2008-06-18 Thread Sparqz

I must have really dark sunglasses on, because I've never seen an
iSCSI tape drive before?

Anyhow, I don't think your MTU (lack of jumbo frames) is the problem,
I can easily get 50MB/s sustained transfers over a gigabit network.

First I would confirm that the path between your linux iSCSI server
and your tape drive is running a the full wire speed (gigabit).

Assuming eth0 is the ethernet port you use for iSCSI traffic type
ethtool eth0 and make sure you see:
Speed: 1000Mb/s
Duplex: Full
amongst the garbage that fills the screen.

Also, you can type ifconfig eth0 and you should see something like:
  RX packets:62361505 errors:0 dropped:0 overruns:0 frame:0
  TX packets:110583510 errors:0 dropped:0 overruns:0 carrier:0
make sure that there are no errors (or dropped packets, overruns or
framing errors)

I wouldn't worry too much about the TCP Checksum messages that
wireshark shows (usually it's because another part of the system
checks these checksums and mangles them in the process)
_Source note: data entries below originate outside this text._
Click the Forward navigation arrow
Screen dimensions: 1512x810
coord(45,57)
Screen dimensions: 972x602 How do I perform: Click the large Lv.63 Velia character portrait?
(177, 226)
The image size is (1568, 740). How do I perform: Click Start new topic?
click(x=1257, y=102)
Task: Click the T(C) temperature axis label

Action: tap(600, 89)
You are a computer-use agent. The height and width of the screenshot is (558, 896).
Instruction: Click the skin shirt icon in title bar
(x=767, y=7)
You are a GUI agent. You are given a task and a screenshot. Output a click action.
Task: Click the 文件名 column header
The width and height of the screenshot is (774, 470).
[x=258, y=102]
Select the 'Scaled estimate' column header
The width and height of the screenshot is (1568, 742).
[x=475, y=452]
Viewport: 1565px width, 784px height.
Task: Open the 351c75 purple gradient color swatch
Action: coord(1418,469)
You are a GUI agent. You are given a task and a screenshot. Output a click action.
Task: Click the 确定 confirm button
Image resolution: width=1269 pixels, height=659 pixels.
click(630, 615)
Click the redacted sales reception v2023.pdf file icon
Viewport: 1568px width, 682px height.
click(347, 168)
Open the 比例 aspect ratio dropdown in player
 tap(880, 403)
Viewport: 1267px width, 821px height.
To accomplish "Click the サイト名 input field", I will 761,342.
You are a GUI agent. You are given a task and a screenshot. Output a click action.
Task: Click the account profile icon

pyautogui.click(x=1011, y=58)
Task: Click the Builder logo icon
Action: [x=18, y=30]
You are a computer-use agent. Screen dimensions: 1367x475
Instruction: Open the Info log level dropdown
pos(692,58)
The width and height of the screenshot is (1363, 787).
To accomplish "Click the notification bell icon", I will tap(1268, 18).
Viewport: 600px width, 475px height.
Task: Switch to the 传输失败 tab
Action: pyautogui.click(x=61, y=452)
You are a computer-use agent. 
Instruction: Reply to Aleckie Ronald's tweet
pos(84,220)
Finally, can your local disk support 30MB/s ?  might be worth
installing something like iozone or bonnie++ to make sure your disk
can be read and written to at 30MB/s.

Hope this helps!

On Jun 17, 6:27 am, Michael [EMAIL PROTECTED] wrote:
 Hi all,

 I've been using open-iscsi to set up an IBM Ultrium LTO-4 tape drive.
 I can connect and transfer files and everything, but the maximum read
 or write speed I can get is like 16MB/s by tweaking the block size.  I
 am on a gigabit network, which the tape drive supports.  The drive
 specifications rate it at 30MB/s so I'm off by 50%.  Does anyone know
 what I can do to get the speed up to scratch?  I'm pretty much a Linux/
 network newbie so I no idea if its an open-iscsi tweak or a network
 tweak that I could possibly do.  Also, I checked and my network card
 only supports MTU=1500, if that matters.